Menentukan Batas Toleransi Terendah
Sawitri Supardi Sadarjoen ; Penulis
Kolom PSIKOLOGI Kompas Sabtu
|
KOMPAS, 23 April
2016
Menentukan
batas toleransi terendah barangkali merupakan tantangan yang tersulit dalam
menemukan ungkapan kata yang akan didengar oleh seseorang tertentu. Posisi
batas toleransi terendah bukan merupakan ultimatum. Hal itu bukan ancaman
atau reaksi posisi yang ditentukan dengan cara impulsif, melainkan pada waktu
bersifat intensitas tinggi (seperti misalnya, "Hai kalau kamu
melakukannya sekali lagi saya akan meninggalkan kamu"). Hal itu juga
bukan merupakan ekspresi atau tindakan nekat atau upaya terakhir untuk
mencoba pasangan kita mengubah sikapnya.
Kecuali
itu, hal tersebut juga bukan pesan campuran, yang kita ungkap sebagai satu
arti (seperti halnya, "Saya tidak dapat melanjutkan keadaan seperti
ini" ) dan perilaku kita menyatakan hal yang sebaliknya, (ternyata kita
melanjutkan perlakuan tertentu kita).

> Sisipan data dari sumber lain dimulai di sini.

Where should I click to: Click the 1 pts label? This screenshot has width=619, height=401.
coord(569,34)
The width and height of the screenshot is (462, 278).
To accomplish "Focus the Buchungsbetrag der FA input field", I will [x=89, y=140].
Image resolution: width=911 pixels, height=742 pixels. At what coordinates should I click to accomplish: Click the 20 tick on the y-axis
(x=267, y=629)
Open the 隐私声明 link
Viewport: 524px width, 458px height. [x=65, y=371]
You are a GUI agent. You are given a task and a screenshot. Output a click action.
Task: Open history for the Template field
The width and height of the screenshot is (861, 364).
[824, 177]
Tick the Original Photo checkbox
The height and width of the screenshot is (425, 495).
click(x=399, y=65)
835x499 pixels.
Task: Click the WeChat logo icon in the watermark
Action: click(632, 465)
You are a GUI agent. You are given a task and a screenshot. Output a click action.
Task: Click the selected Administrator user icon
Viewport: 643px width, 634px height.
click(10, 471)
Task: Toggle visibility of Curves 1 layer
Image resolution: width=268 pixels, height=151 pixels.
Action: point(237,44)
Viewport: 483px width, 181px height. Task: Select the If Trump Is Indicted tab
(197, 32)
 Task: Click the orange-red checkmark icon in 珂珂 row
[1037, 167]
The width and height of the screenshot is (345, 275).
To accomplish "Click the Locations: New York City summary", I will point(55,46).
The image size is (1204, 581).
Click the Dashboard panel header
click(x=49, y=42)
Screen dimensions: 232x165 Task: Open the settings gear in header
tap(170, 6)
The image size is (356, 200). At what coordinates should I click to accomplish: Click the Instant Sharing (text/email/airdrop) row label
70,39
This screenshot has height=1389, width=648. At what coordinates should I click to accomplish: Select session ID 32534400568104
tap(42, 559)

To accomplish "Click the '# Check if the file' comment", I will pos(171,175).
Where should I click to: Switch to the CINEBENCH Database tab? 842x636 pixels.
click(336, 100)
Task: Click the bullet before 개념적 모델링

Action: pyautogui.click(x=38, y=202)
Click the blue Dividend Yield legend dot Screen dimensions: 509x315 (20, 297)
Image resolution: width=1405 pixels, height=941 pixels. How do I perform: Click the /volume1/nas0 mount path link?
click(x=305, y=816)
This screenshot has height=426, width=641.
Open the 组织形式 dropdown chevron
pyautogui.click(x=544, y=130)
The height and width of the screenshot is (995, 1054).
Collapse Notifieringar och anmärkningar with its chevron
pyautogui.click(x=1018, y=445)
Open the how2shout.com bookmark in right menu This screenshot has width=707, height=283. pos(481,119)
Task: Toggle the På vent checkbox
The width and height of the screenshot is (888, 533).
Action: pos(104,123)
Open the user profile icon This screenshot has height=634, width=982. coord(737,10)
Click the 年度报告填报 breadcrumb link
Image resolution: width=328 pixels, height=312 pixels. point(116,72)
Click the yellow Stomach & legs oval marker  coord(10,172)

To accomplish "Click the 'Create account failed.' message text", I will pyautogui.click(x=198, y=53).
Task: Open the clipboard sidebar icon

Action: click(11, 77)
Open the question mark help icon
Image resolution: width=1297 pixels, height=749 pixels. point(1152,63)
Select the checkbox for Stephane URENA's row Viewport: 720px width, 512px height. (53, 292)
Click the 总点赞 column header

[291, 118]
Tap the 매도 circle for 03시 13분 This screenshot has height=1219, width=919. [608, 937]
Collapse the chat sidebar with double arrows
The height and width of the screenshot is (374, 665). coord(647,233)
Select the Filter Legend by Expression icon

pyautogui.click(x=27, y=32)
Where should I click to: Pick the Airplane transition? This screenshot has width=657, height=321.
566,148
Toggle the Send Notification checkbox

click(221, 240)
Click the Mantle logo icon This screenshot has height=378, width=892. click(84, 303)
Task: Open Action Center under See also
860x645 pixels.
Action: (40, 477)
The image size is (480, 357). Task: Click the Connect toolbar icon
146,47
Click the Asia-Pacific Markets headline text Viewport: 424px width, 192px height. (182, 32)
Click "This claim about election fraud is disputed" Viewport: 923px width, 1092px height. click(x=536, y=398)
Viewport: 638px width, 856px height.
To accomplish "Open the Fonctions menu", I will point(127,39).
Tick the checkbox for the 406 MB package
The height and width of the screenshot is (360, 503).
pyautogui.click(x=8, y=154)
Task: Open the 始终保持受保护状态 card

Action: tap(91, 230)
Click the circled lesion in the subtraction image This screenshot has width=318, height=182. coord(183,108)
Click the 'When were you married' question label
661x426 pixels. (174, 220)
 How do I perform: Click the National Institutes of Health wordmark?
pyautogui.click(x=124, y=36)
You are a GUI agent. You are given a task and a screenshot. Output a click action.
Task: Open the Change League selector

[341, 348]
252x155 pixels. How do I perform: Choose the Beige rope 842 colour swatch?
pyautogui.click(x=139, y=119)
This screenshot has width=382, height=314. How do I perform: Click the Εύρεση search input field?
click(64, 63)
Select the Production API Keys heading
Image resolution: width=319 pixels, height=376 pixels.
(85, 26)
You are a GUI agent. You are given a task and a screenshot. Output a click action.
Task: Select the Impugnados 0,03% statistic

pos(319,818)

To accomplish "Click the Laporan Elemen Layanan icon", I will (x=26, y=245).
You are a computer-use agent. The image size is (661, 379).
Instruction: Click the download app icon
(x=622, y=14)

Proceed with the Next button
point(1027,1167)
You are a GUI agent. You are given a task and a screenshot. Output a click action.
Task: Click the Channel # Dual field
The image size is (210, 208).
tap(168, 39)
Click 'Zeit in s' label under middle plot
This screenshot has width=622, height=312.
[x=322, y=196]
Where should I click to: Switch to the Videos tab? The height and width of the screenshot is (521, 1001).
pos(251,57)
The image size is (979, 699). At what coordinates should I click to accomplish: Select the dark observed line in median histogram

Selain menentukan batas toleransi
terendah terdiri dari focus dari self (diri kita) dari kesadaran kita yang
terdalam-di mana seseorang tidak bisa berpura-pura lagi atau merupakan
tindakan kita yang palsu atau kita pinjam pernyataan itu dari orang lain-yang
membuat kita terpaksa menetapkan batas tingkat toleransi terbawah kita.
Dalam
hal ini kita menentukan batas toleransi terendah tidak dengan mengutamakan
perubahan atau mengupayakan kendali terhadap orang lain serta merupakan batas
dari toleransi kita (walaupun harapan tentang perubahan perilaku orang
tersebut memang terkandung di posisi itu), tetapi lebih melindungi
kewibawaan, integritas, dan rasa nyaman diri kita sendiri.
Setiap
orang berbeda, tetapi tidak ada aturan batas toleransi terendah bagi setiap
orang. Namun, apabila sampai kita pada batas toleransi terendah untuk isu
yang penting (kita mengeluh, tetapi tidak sedikit pun terjadi perubahan dan
kita tidak menyertai melalui relasi yang kita jalin, rasa diri kita seolah
bagai rangkaian spiral ke arah bawah).
Posisi
terendah dari batas toleransi menekankan kedalaman nilai dan respons yang
baik tentang iklim relasi dengan orang lain dalam diri kita sendiri dan diri
orang lain yang bermakna/berarti bagi kita. Jika kita menentukan batas
terendah dari toleransi kita terhadap perilaku seseorang, terutama dalam relasi
yang terjalin dengan orang tersebut, (misalnya, pada pasangan perkawinan kita
sebagai berikut: "Papah kalau sekiranya aku melihat dengan kepalaku
sendiri kamu masih minum alkohol, aku akan segera meninggalkan dirimu").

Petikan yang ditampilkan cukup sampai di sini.